Yazıhaneye seninle bilet almak için gelen adam, senden hızlı davranmış ve bir kolunu yazıhanenin bankına dayadıktan sonra, diğer eliyle de Elias Canetti’nin Körleşme adlı kitabını ters bir şekilde tutarak kendisiyle tanışmanın ilk yolunun kitabıyla tanışmaktan geçtiğini, iri gözleriyle sana anlatmaya çalışıyordu. Bu yolcu, tıpkı ilk yazarlık tecrübesini sana kavratan yağlı gazete kağıdındaki pipolu, sakallı yazara benziyordu…
Seni gözleriyle şöyle bir yokladıktan sonra şayet yanında oturursan, sana isminizi bağışlayın diyeceğini; sonrada uzun bir yolculuğun en taze sözünü söyleyerek, gidene kadar hiç susmayacağını planlamış gibi dikkatle bakıyordu…
Ve konuşmaya başladı...
Sana nereye gideceğini sordu; aynı yer cevabını alınca; yan yana oturmayı teklif etti…
Kütüphanesinin en değerli kitabı olan bu kalın kitaptan korkmamam gerektiğini ve kendisinin yolculuğu keyifli hale getirecek şekilde Canetti’ye vefasını ispata çalışacağını ve Threse ve Kien’in ya da Fischer’i maceralarını en duru şekliyle ve hakkıyla anlatacağını, bundan da hiç kuşku duymaman gerektiğini söyledi ve seni gözleriyle yoklamaya devam etti…
Bir eliyle göbeğini terleten askılı kayışını kontrol ederek, en büyük arzusunun Canetti gibi bir yazar olmak olduğunu ancak kütüphanesindeki binlerce kitaba rağmen yazamamasının sebeplerini sana bütün yolculuk boyunca anlatacağından bahsetti…
Korktun…
Kesilen biletine cüzdanından parasını çıkarmaya çalışırken sıkıldığını anlamış olacak ki; tekrar sana baktı; uzun yolculuğunu omuzlayacak bir yol arkadaşı bulamamanın sıkkınlığı her halinden belli idi; ve son kez sana bakarak, bu uzak yolculukları gidecek bir yeri olmadığından dolayı sevdiğini, o yüzden de her yolculuğa ayrı ayrı kitaplarla çıktığını, bitirdiği her kitabın sonunda da daha yalnız kaldığını söyleyerek yanından uzaklaştı…

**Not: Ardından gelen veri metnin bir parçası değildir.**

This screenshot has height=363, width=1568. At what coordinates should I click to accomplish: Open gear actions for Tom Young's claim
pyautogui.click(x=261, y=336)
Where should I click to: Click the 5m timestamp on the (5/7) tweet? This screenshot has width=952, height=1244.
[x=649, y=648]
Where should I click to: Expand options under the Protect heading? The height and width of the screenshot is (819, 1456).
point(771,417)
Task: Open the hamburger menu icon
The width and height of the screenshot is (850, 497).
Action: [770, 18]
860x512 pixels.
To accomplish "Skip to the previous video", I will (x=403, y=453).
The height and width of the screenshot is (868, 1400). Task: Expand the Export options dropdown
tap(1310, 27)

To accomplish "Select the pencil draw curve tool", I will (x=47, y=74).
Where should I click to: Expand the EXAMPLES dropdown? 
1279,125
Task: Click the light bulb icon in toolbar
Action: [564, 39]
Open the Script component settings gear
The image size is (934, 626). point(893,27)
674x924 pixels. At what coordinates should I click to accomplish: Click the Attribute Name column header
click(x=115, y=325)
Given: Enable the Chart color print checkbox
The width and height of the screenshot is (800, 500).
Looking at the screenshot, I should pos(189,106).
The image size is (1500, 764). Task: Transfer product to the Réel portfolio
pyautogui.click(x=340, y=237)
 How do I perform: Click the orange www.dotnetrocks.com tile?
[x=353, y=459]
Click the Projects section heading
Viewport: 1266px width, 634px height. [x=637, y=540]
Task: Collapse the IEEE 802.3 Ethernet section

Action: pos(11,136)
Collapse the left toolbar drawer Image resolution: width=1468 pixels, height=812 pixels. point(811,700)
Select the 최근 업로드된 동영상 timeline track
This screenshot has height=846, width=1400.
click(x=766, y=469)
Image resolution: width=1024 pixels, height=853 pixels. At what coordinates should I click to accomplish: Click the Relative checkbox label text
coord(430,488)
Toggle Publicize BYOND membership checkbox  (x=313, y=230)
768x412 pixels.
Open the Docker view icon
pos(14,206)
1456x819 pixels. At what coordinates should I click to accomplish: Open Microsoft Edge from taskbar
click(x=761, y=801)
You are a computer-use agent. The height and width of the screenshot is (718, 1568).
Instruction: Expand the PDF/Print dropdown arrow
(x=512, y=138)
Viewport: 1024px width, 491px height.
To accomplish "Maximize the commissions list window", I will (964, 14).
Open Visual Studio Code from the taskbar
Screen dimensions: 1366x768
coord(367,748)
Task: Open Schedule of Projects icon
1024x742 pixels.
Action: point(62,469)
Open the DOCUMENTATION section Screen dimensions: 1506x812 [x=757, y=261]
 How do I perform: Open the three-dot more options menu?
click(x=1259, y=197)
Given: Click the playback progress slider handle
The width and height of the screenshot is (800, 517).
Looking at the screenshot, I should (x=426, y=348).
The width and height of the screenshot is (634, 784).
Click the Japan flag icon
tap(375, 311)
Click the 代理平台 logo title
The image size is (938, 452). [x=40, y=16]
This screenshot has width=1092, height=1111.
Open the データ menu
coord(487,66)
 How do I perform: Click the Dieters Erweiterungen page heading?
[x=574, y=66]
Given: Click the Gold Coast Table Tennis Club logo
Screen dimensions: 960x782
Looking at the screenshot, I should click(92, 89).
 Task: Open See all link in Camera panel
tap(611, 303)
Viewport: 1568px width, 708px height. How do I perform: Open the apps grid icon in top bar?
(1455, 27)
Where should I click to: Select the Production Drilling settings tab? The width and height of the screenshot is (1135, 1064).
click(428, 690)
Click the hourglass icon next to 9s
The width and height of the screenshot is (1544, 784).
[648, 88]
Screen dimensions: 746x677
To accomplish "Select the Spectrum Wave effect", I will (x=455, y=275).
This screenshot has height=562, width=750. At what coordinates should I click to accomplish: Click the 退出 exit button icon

Canetti’yi dinleyememek seni üzse de; yazamamasını dinlemek senin gibi yazamayan birini korkutmuştu…
Gelelim yazarlık yolculuğuna ve sonuna;
Edebiyat, felsefe, din, kültür her şeyden ama her şeyden anlıyordun; yıllar böyle geçti…
Hep dinledin, hep keyif aldın…
Daktilonu yeni evine taşarken eskiciye verdin…
Ama ilkyazın çıkmadı…
Yaşın 60’ı geçti…
Yazma fikri ve yazarlık serüveninin aklına gelince; o yağlı kâğıtta ki yazar ile o İstanbul yolculuğundaki adamlar aklına gelir.
Hatta halı yağlı gazete sayfasındaki pipolu yazarla hesaplaşıyorsun…
Yalnız ne o kaldırım kaldı mahallen de; ne de o duvarlar. Sıcak somun ekmeği de çok seviyorsun biliyorum.